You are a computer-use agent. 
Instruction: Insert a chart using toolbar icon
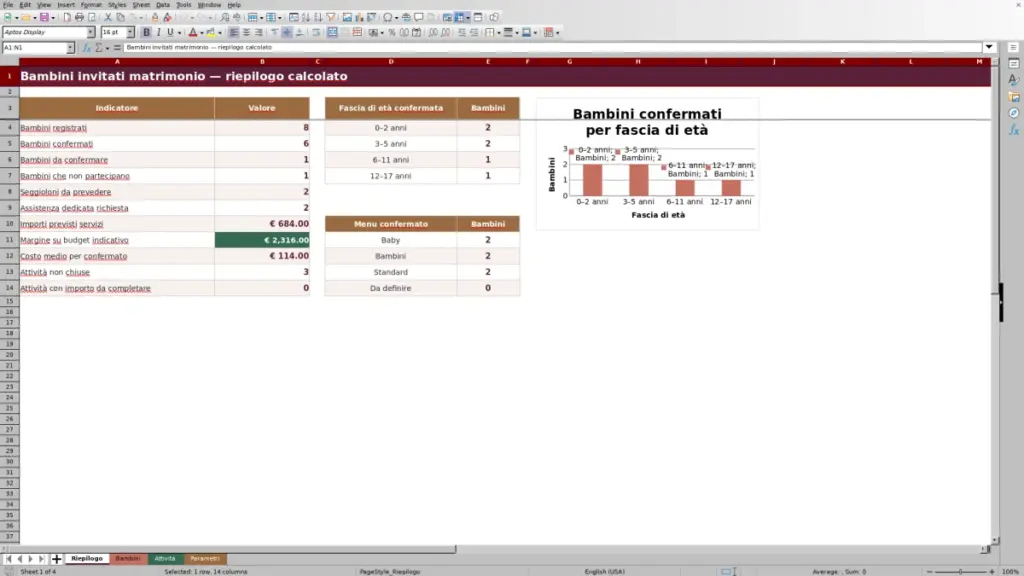[359, 18]
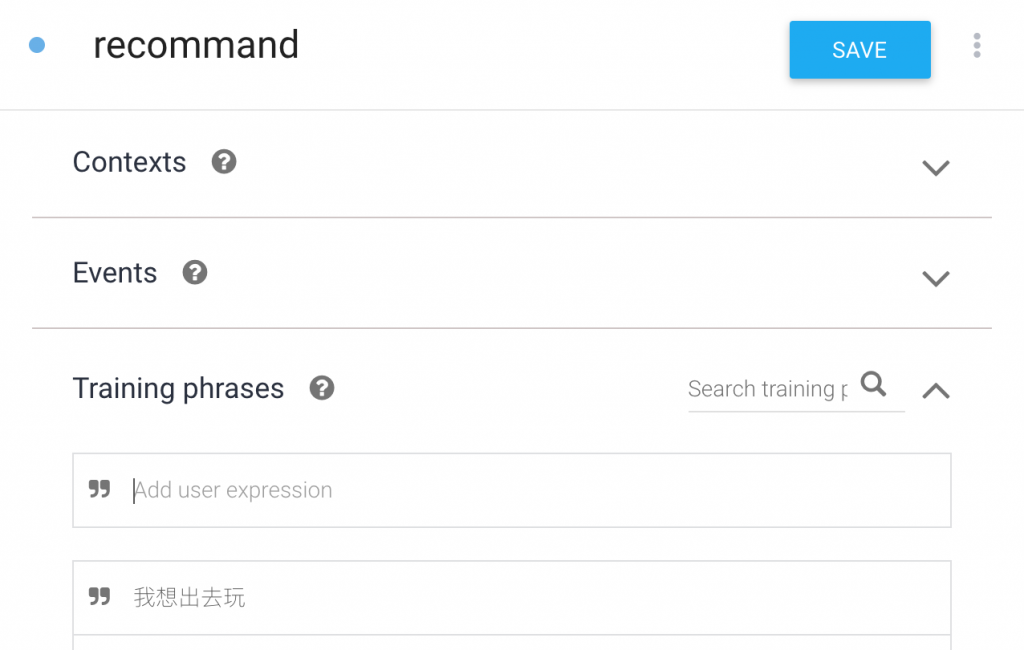Open the help icon next to Training phrases

pos(321,388)
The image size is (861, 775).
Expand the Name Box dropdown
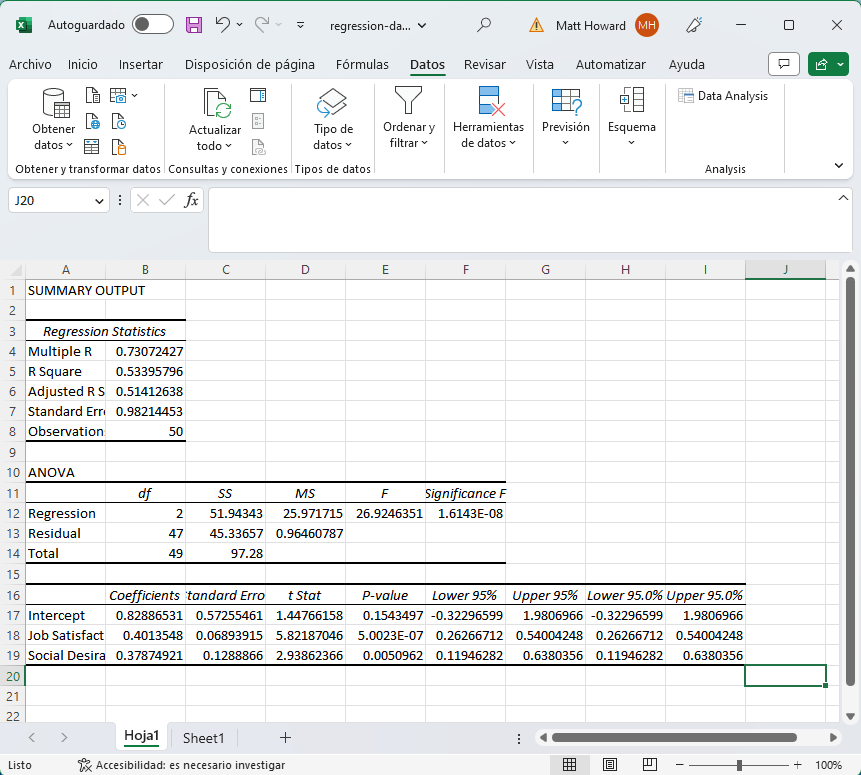pyautogui.click(x=99, y=201)
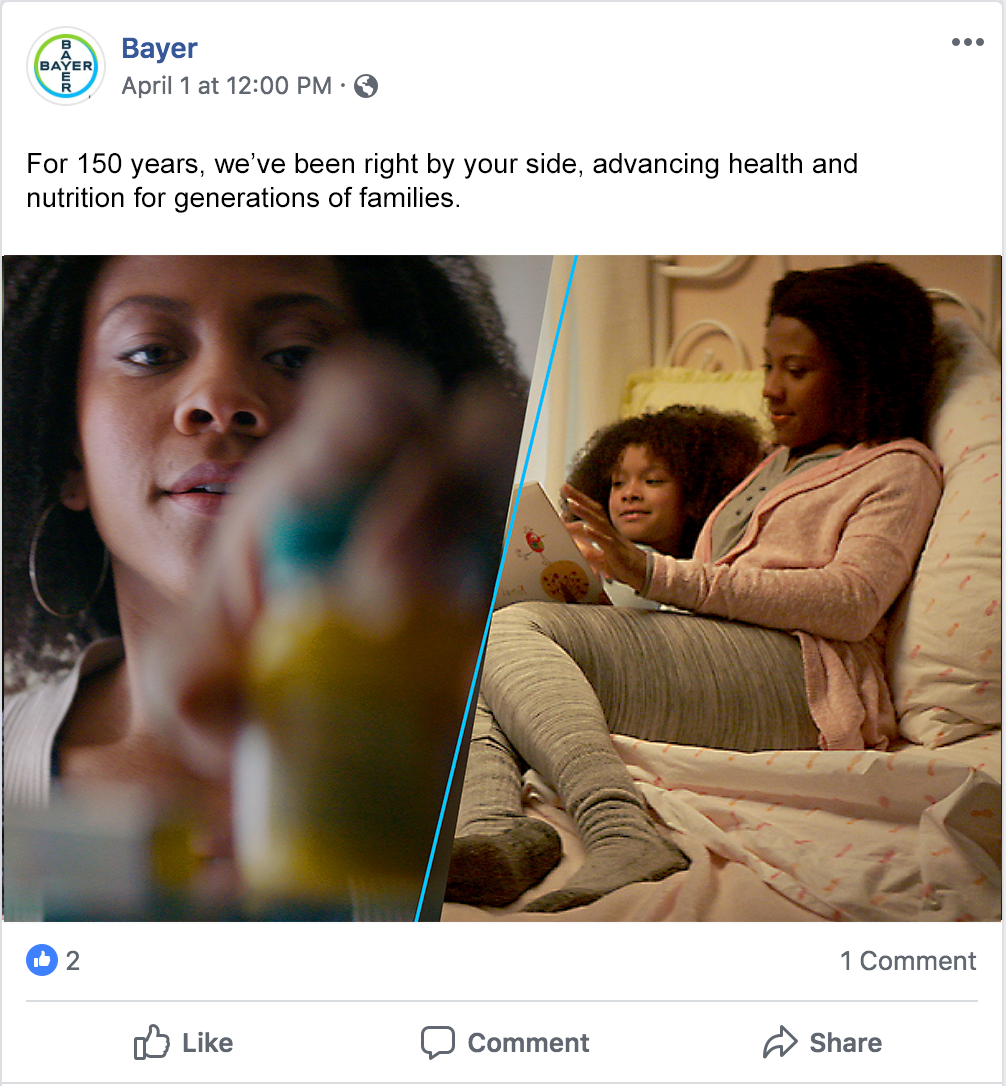Screen dimensions: 1006x1086
Task: Click the post caption about 150 years
Action: pyautogui.click(x=442, y=181)
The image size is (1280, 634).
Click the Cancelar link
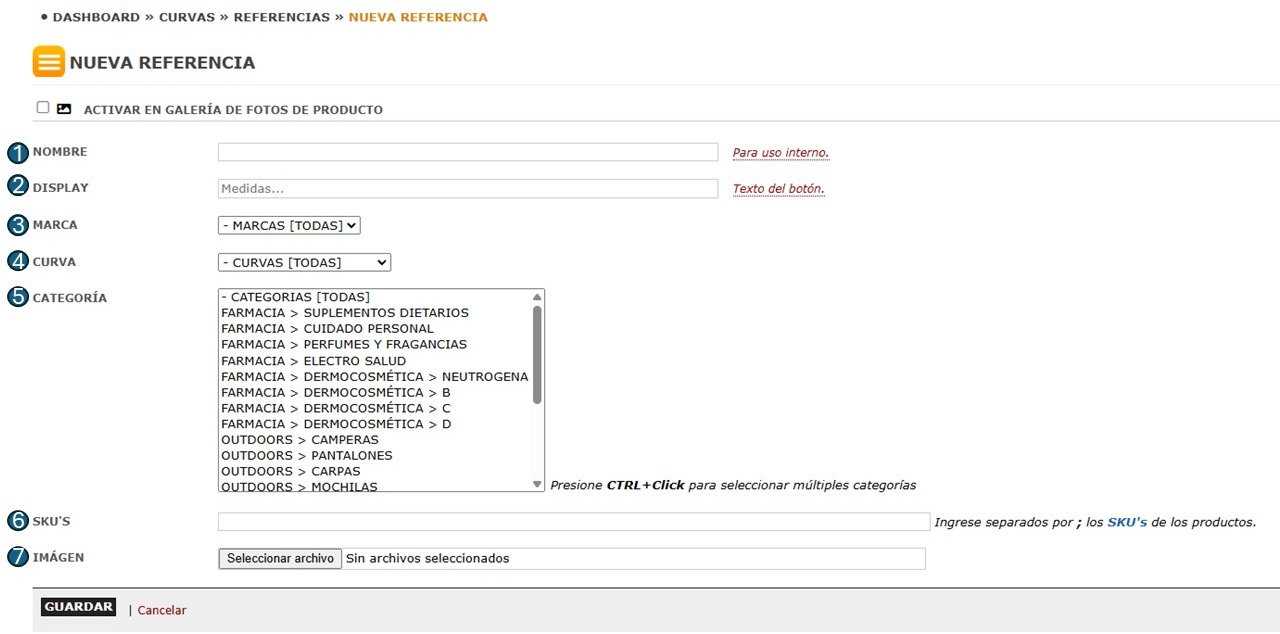(x=162, y=610)
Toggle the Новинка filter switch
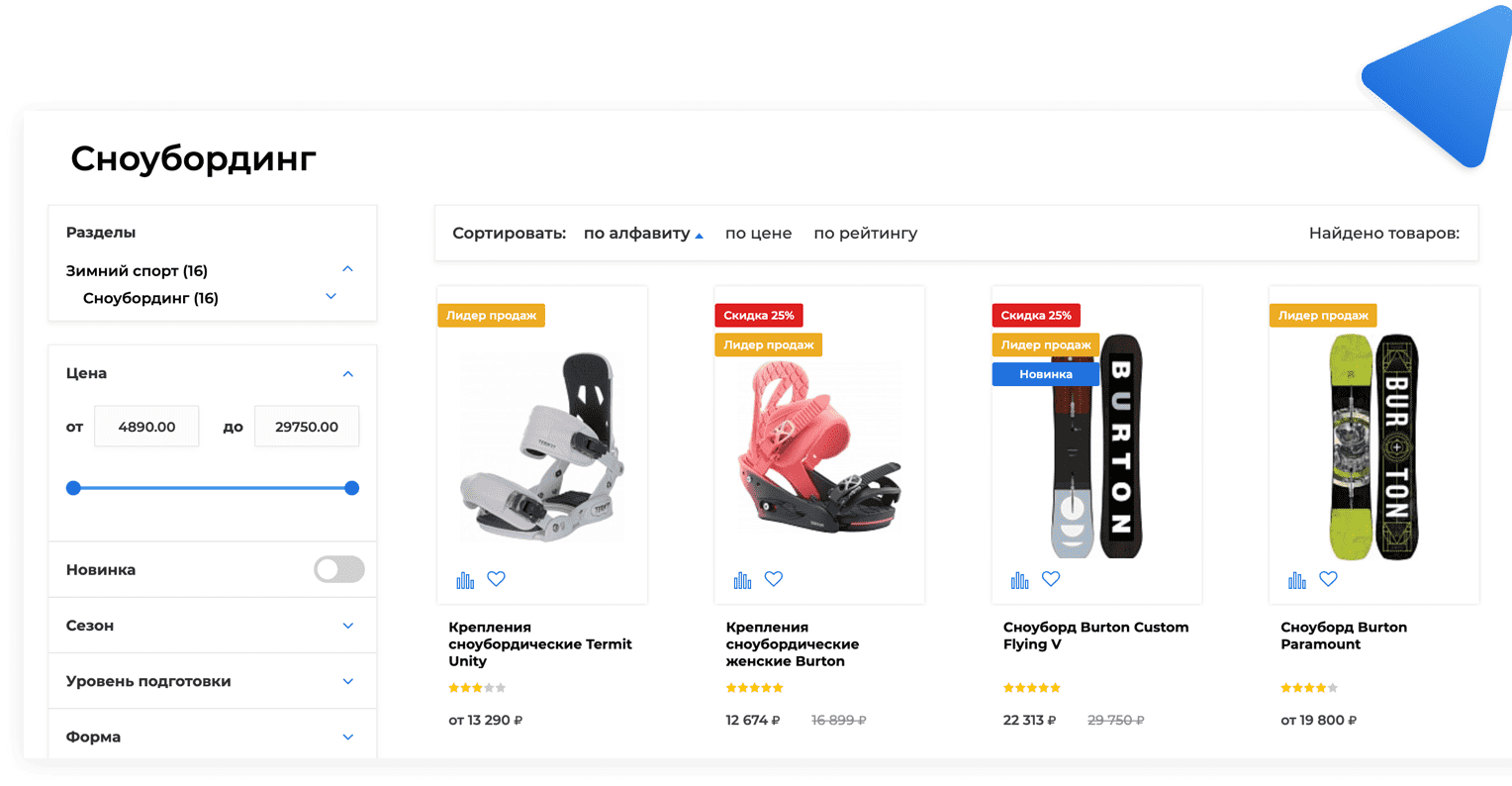This screenshot has height=786, width=1512. pos(338,569)
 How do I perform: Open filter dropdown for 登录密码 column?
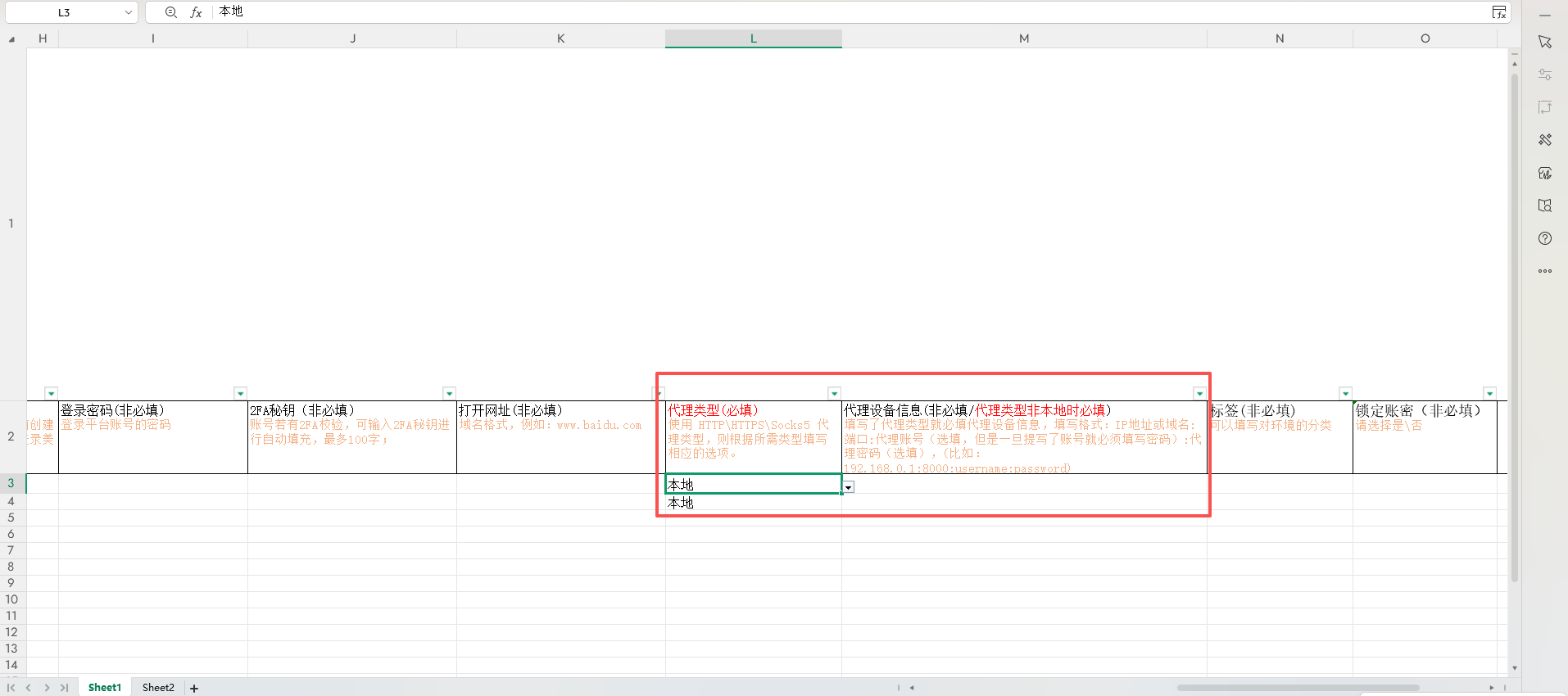(240, 393)
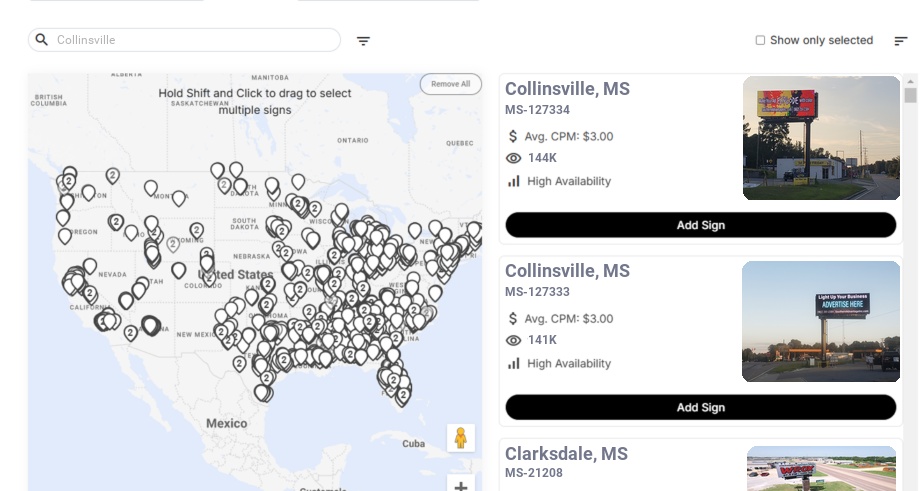
Task: Click the search magnifier icon
Action: point(42,40)
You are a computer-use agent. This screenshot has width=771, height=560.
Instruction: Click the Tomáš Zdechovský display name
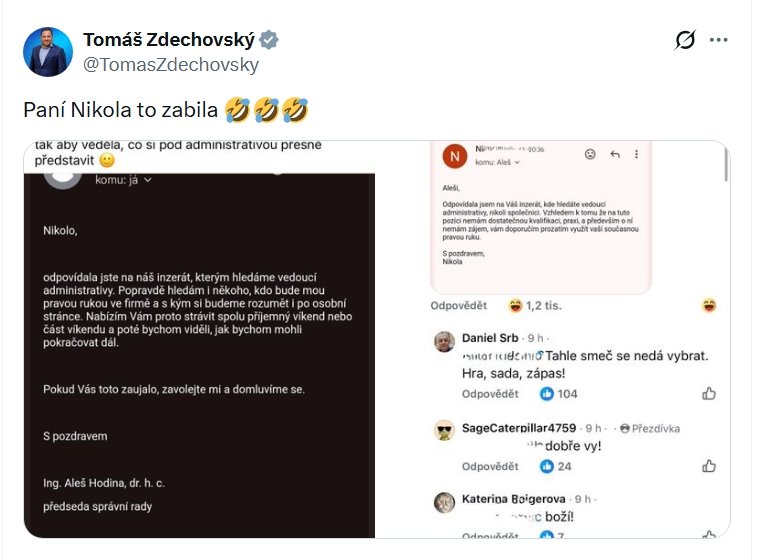pyautogui.click(x=169, y=40)
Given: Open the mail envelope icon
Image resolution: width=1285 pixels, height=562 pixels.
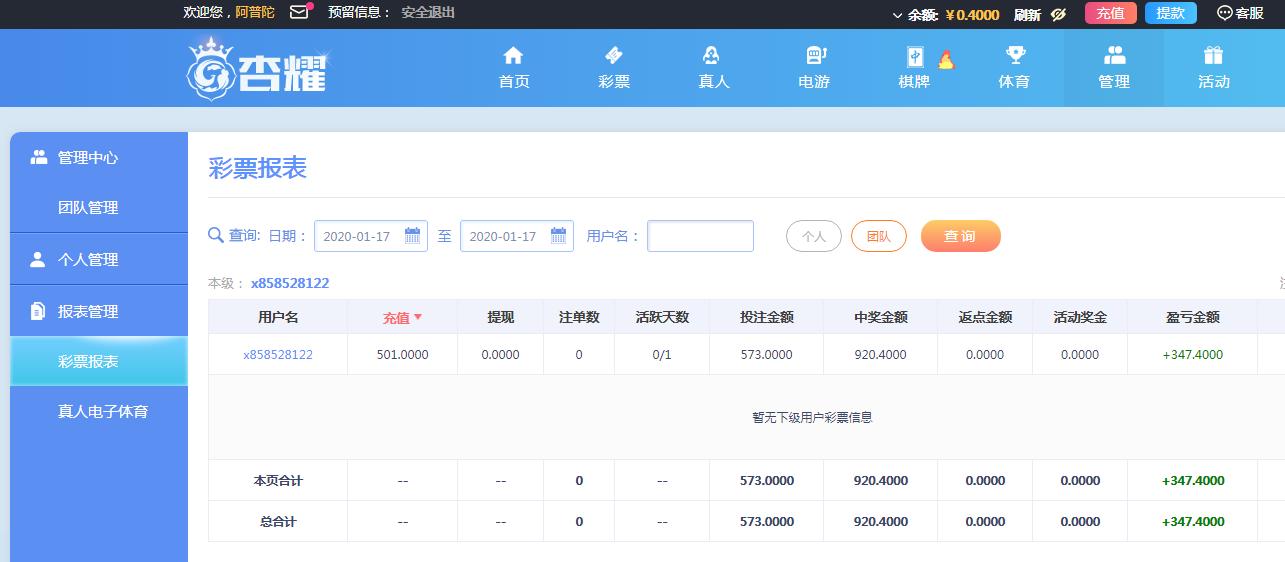Looking at the screenshot, I should 299,13.
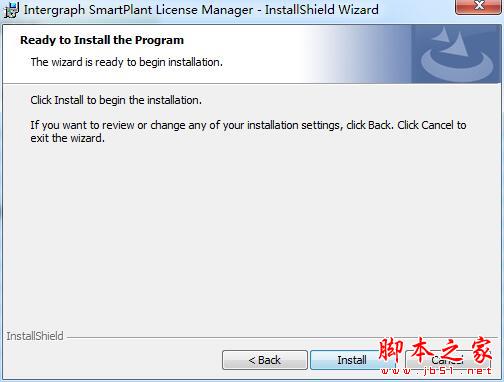This screenshot has width=504, height=382.
Task: Start installation with the Install button
Action: tap(352, 360)
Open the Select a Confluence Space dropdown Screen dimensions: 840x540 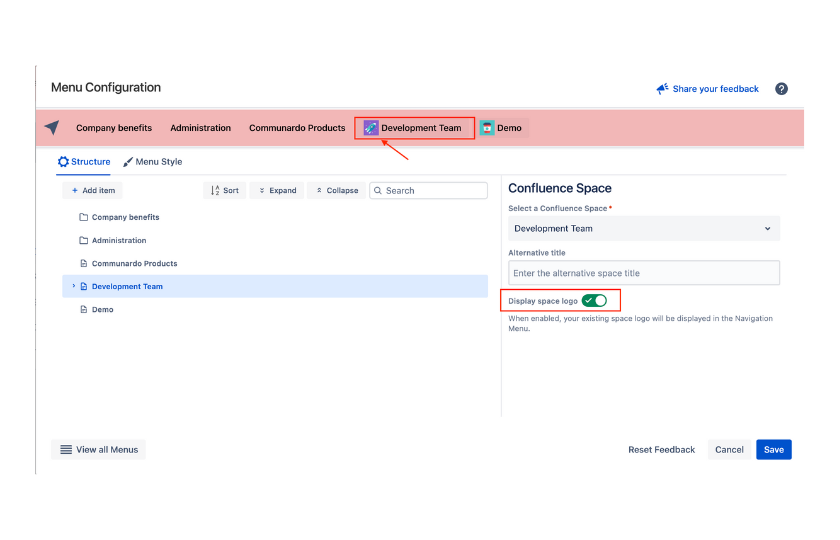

WHAT YOU WILL DO —
Your task is to restate every record word for word. Omit all pictures.

RESULT FOR THIS TASK —
You are a computer-use agent. 
Instruction: Insert a chart using toolbar icon
[359, 18]
Open the help icon next to Training phrases

pos(321,388)
The image size is (861, 775).
Expand the Name Box dropdown
pyautogui.click(x=99, y=201)
Screen dimensions: 1006x1086
Task: Click the post caption about 150 years
Action: pyautogui.click(x=442, y=181)
The image size is (1280, 634).
Click the Cancelar link
(x=162, y=610)
Toggle the Новинка filter switch
This screenshot has height=786, width=1512. pos(338,569)
 How do I perform: Open filter dropdown for 登录密码 column?
(240, 393)
Task: Click the search magnifier icon
Action: point(42,40)
You are a computer-use agent. This screenshot has width=771, height=560.
Instruction: Click the Tomáš Zdechovský display name
pyautogui.click(x=169, y=40)
Given: Open the mail envelope icon
Image resolution: width=1285 pixels, height=562 pixels.
Looking at the screenshot, I should 299,13.
This screenshot has width=504, height=382.
Task: Start installation with the Install button
Action: tap(352, 360)
Open the Select a Confluence Space dropdown Screen dimensions: 840x540 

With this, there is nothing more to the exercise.